■ **Assignment**: The whole listing, exactly as given: write it out, leaving out each image.

■ **Data shown**:
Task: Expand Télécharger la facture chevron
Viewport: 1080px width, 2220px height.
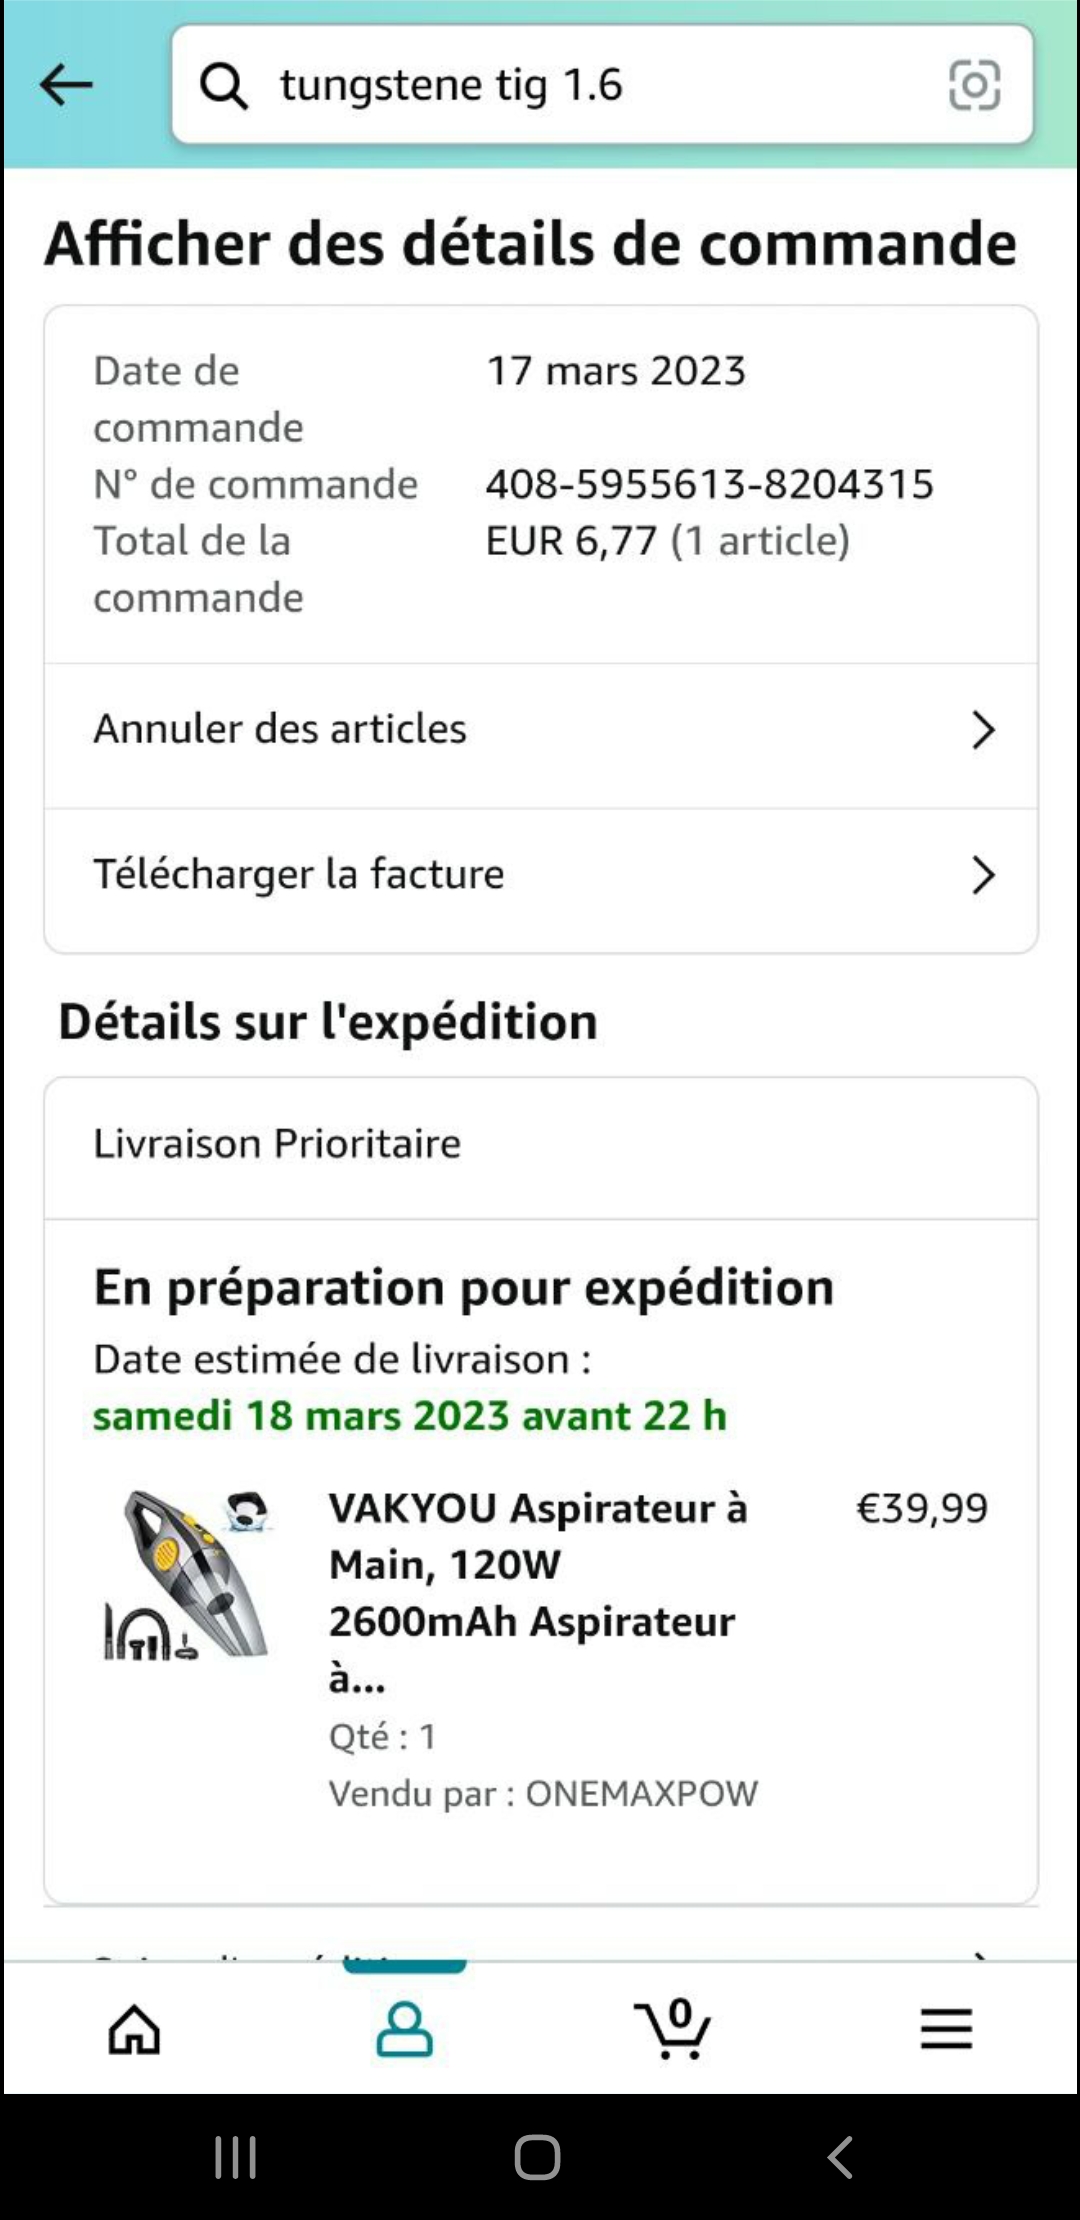Action: (x=983, y=875)
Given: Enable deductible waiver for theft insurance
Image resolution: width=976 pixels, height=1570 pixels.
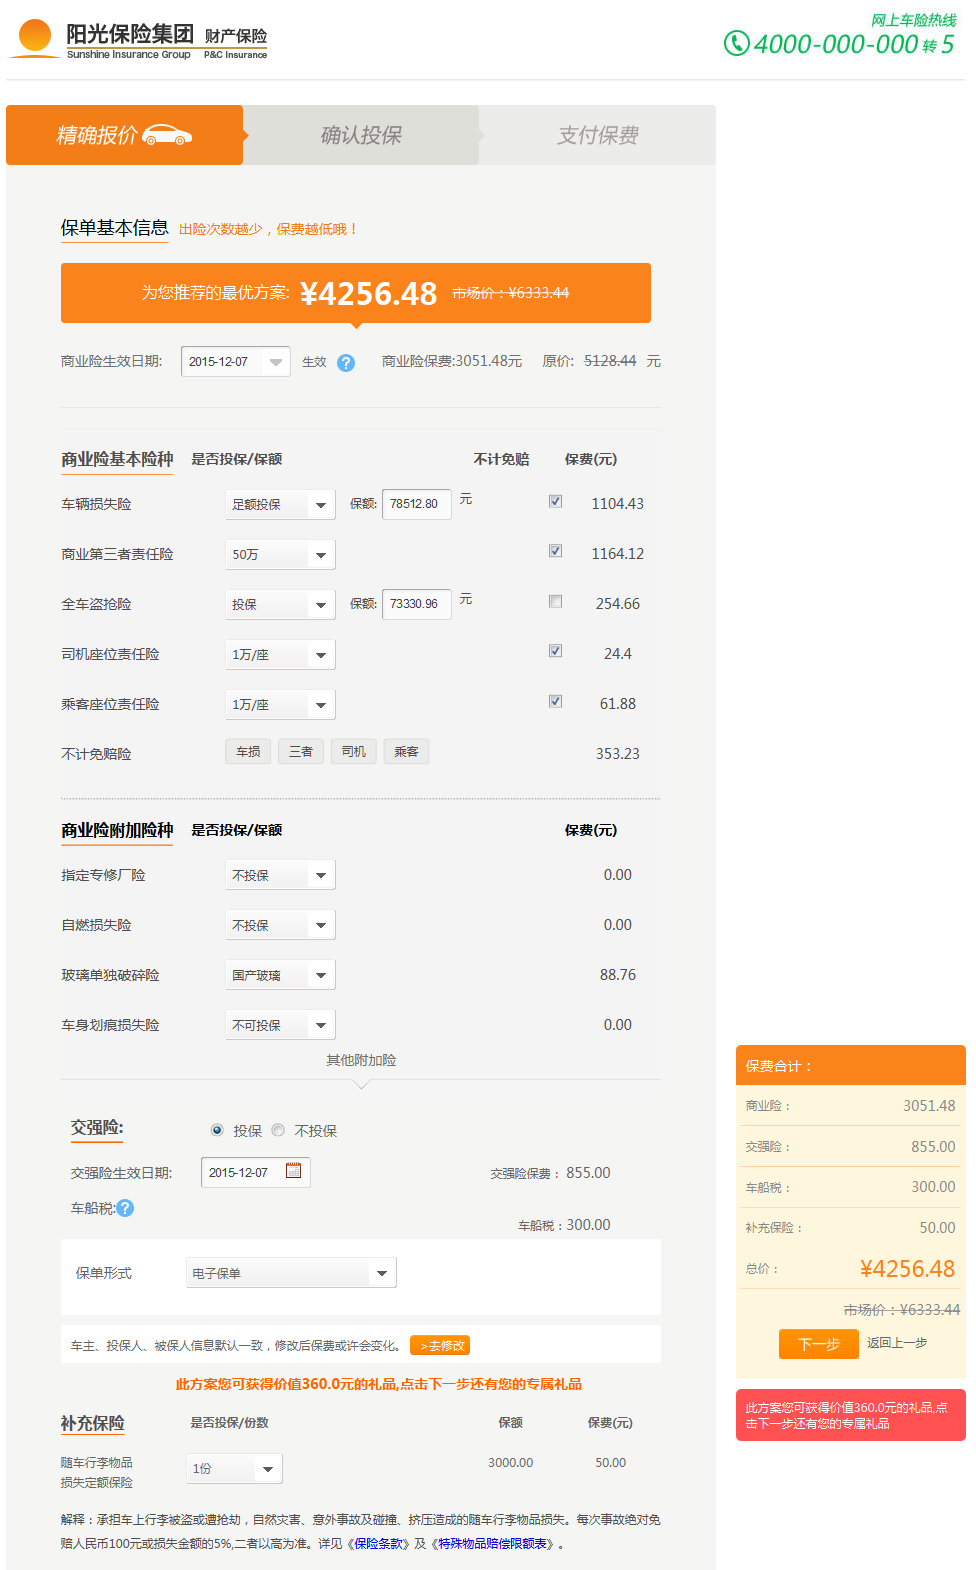Looking at the screenshot, I should point(555,602).
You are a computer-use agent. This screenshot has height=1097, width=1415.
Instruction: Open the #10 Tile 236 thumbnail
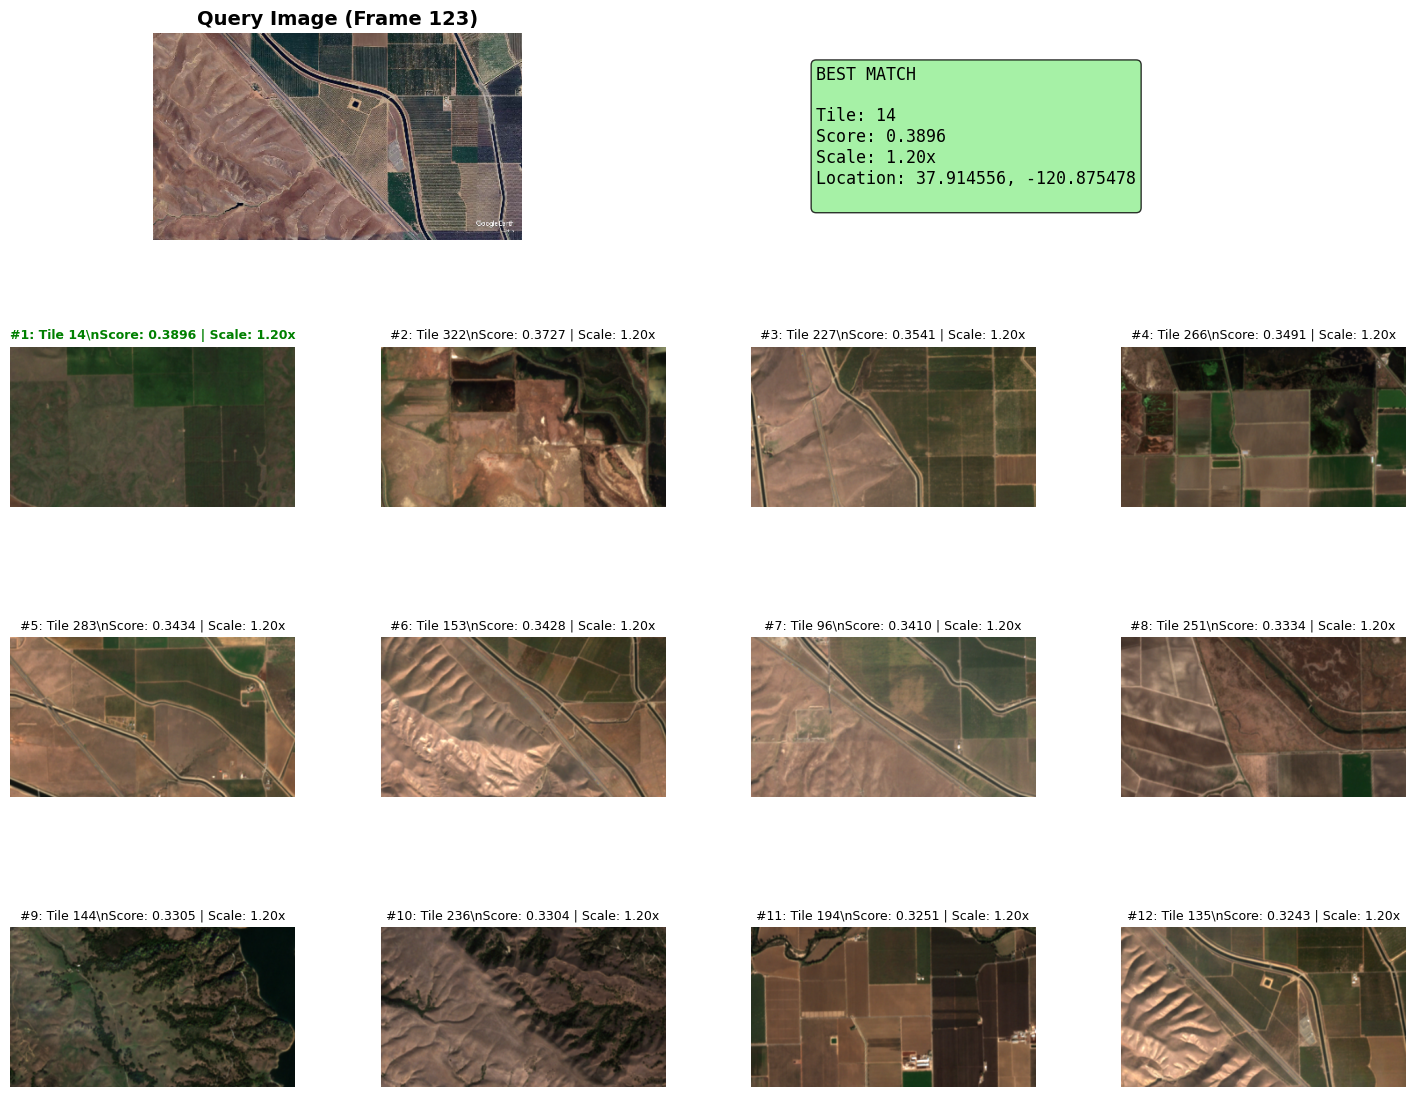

■ **Solution**:
Task: Expand Télécharger la facture chevron
Viewport: 1080px width, 2220px height.
Action: (x=983, y=875)
Given: Enable deductible waiver for theft insurance
Image resolution: width=976 pixels, height=1570 pixels.
Looking at the screenshot, I should point(555,602).
You are a computer-use agent. This screenshot has height=1097, width=1415.
Instruction: Open the #10 Tile 236 thumbnail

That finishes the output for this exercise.